En algunos casos de causa farmacológica (como la retirada de ISRS), los síntomas pueden remitir de forma espontánea en semanas o meses. En otros casos, sin tratamiento, los síntomas tienden a persistir. El abordaje terapéutico precoz mejora el pronóstico en la mayoría de los casos.

¿El SEGP afecta también a los hombres?

Sí. Aunque los estudios iniciales se centraron en mujeres, el SEGP también se ha descrito en hombres, con síntomas como erecciones persistentes no deseadas, pulsaciones en el pene o el periné, y sensaciones de presión en la ingle o el escroto. El trastorno tiene características similares independientemente del sexo biológico.
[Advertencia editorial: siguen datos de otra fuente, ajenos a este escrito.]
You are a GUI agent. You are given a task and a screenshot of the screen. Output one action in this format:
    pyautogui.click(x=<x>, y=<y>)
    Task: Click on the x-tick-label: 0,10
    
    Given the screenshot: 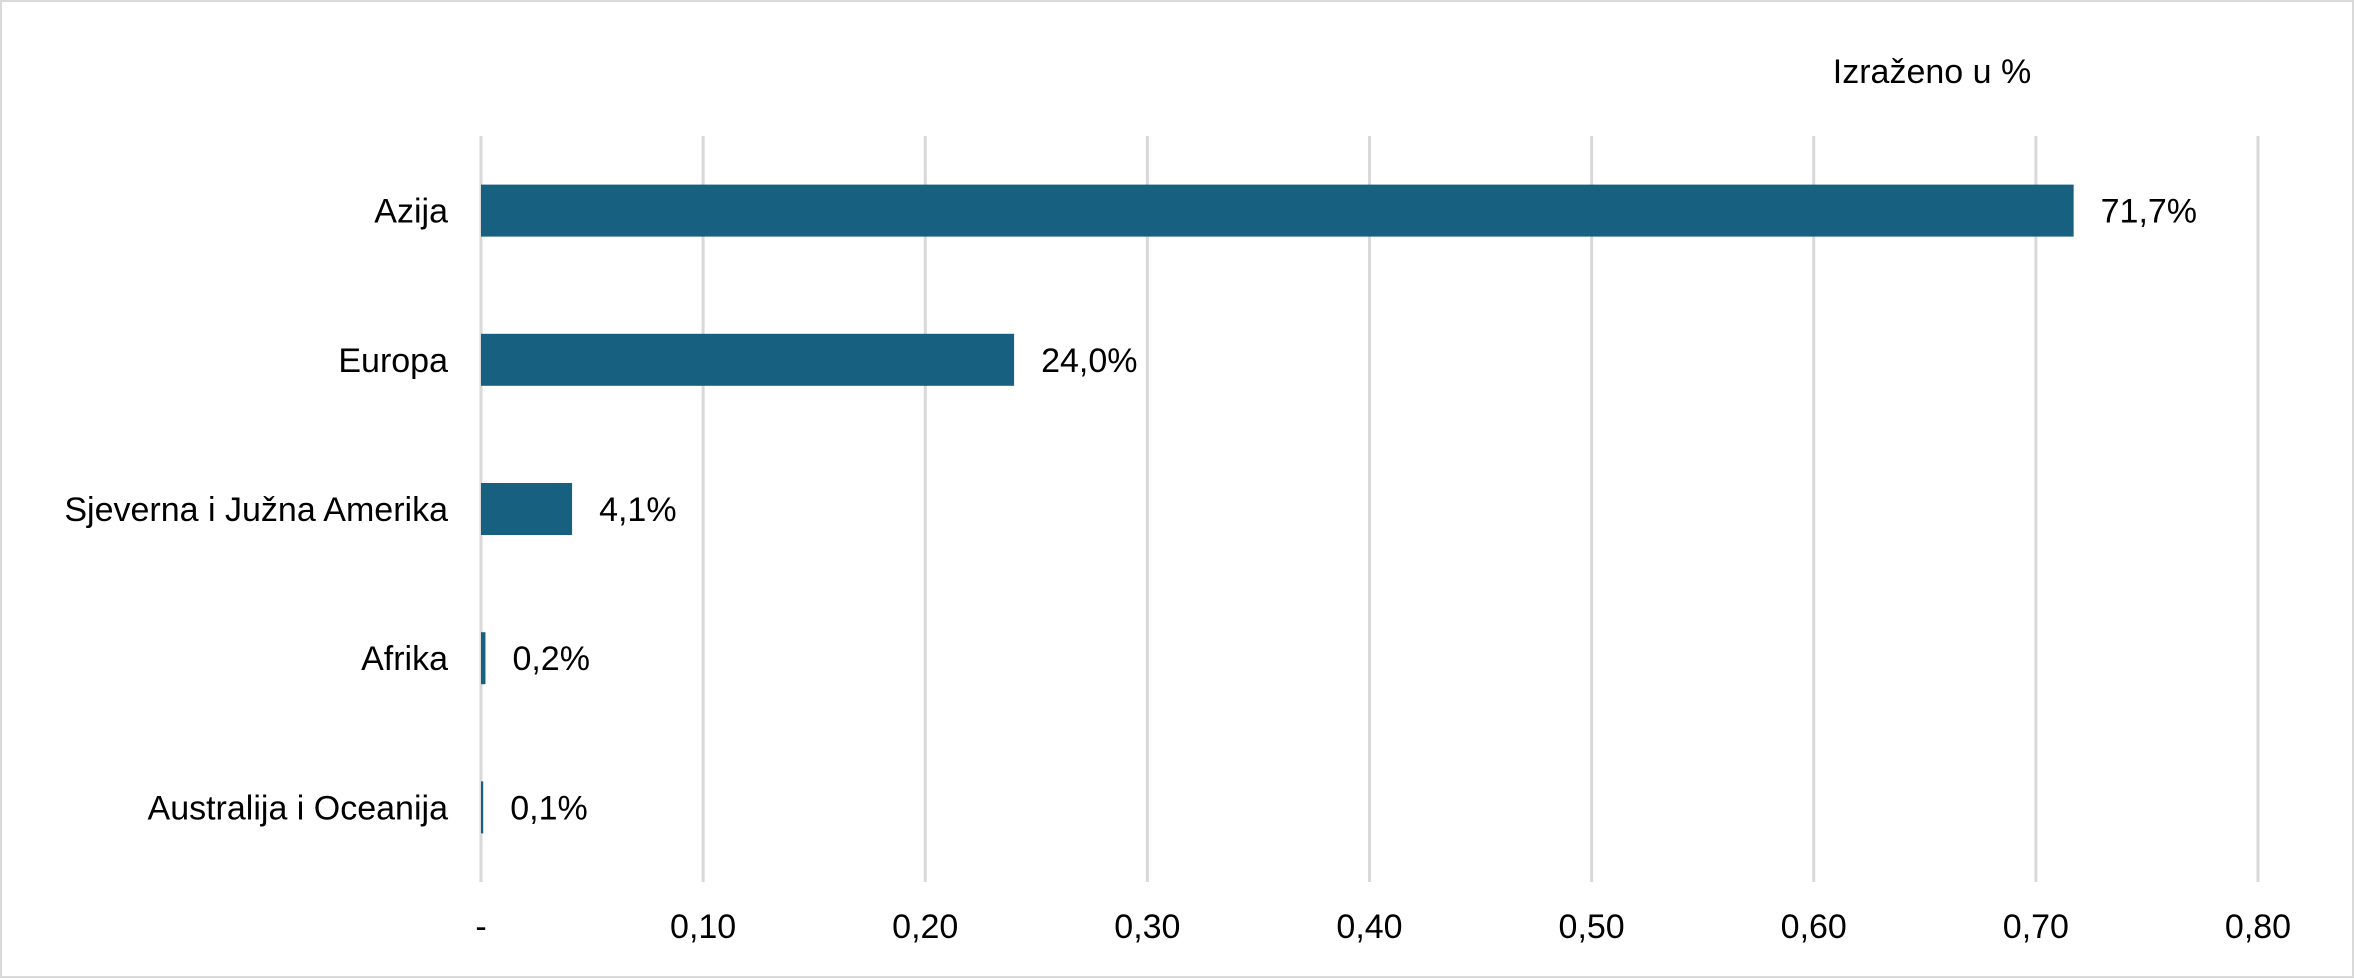 What is the action you would take?
    pyautogui.click(x=703, y=927)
¿Qué especialista debo consultar?

El SEGP requiere un abordaje multidisciplinar. Dependiendo de los síntomas y las causas sospechadas, puede ser útil consultar con ginecología o urología, neurología, fisioterapia de suelo pélvico y sexología o psicología clínica. Si no sabes por dónde empezar, una sexóloga o un sexólogo especializado puede ayudarte a orientar el proceso diagnóstico.

Referencias científicas

Leiblum, S. R., & Nathan, S. G. (2001). Persistent sexual arousal syndrome: A newly discovered pattern of female sexuality. Journal of Sex & Marital Therapy, 27(4), 365–380.